No sooner had John McCain announced that Sarah Palin would be his running mate, the Democrat opposition research machine shifted into overdrive. They intrepid diggers thought they had struck gold in an Palin interview for the September, 2008 issue of NewsMax. In that discussion, the then-governor of Alaska, said that she did not believe climate change is caused by human behavior:
“A changing environment will affect Alaska more than any other state, because of our location. I'm not one though who would attribute it to being man-made,” Palin said in the interview, which was posted online Friday.AGW (Anthropogenic global warming) true believers are convinced that the earth is warming and that change in the climate is the result of human activity on the planet. AGW skeptics, however, argue that the earth has experienced alternating cycles of warming and cooling, both prior to and after the dawn of man. The warming and cooling, they say, can be attributed to variations in the sun's activity as the earth orbits around its star.
For more than a year the AGW true believers (i.e., most all liberals, Democrats and Palin-haters) have ridiculed former Gov. Palin and anyone else who doesn't adhere to their beliefs. Skeptics have long claimed that the "science" used by the true believers is in reality "junk science," and the data AGW proponents have relied upon to push their theories has been manipulate. Recent events tend to give credence to the skeptics and to vindicate Sarah Palin:
A computer hacker in England has done the world a service by making available a huge quantity of evidence for the way in which "human-induced global warming" claims have been advanced over the years.Why would they cook the data? Just follow the money. AGW has been a big money maker. Just ask Al Gore.

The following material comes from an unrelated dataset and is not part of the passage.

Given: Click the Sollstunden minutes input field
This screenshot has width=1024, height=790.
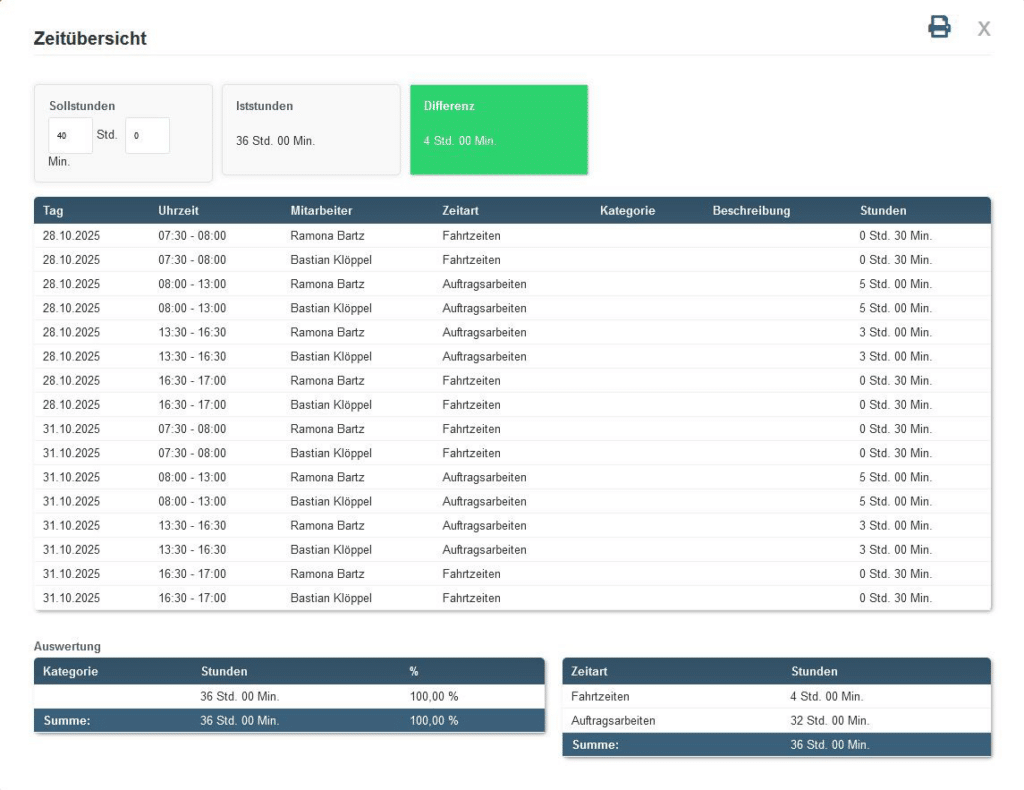Looking at the screenshot, I should point(147,136).
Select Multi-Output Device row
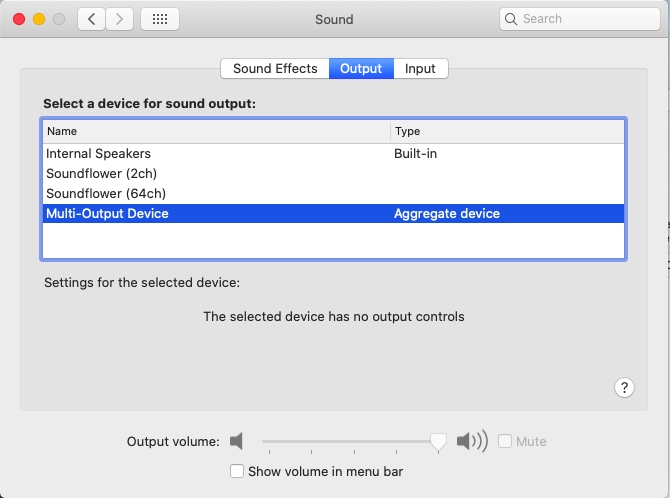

By releasing into the Internet about a thousand internal e-mails from the servers of the Climate Research Unit in the University of East Anglia -- in some respects the international clearing house for climate change "science" -- he has (or they have) put observers in a position to see that claims of conspiracy and fraud were not unreasonable.
More generally, we have been given the materials with which to obtain an insight into how all modern science works when vast amounts of public funding is at stake and when the vested interests associated with various "progressive" causes require a particular scientific result.
There is little doubt that the e-mails were real. Even so warmist a true-believer as George Monbiot led his column in the Guardian yesterday with: "It's no use pretending this isn't a major blow. The e-mails extracted ... could scarcely be more damaging. I am now convinced that they are genuine, and I'm dismayed and deeply shaken by them."
Nigel Lawson (a.k.a. Baron Lawson of Blaby), the former British chancellor of the exchequer, who is among prominent persons demanding a full and open public inquiry, summarized the content of the e-mails in this way:
"Astonishingly, what appears, at least at first blush, to have emerged is that (a) the scientists have been manipulating the raw temperature figures to show a relentlessly rising global warming trend; (b) they have consistently refused outsiders access to the raw data; (c) the scientists have been trying to avoid freedom of information requests; and (d) they have been discussing ways to prevent papers by dissenting scientists being published in learned journals."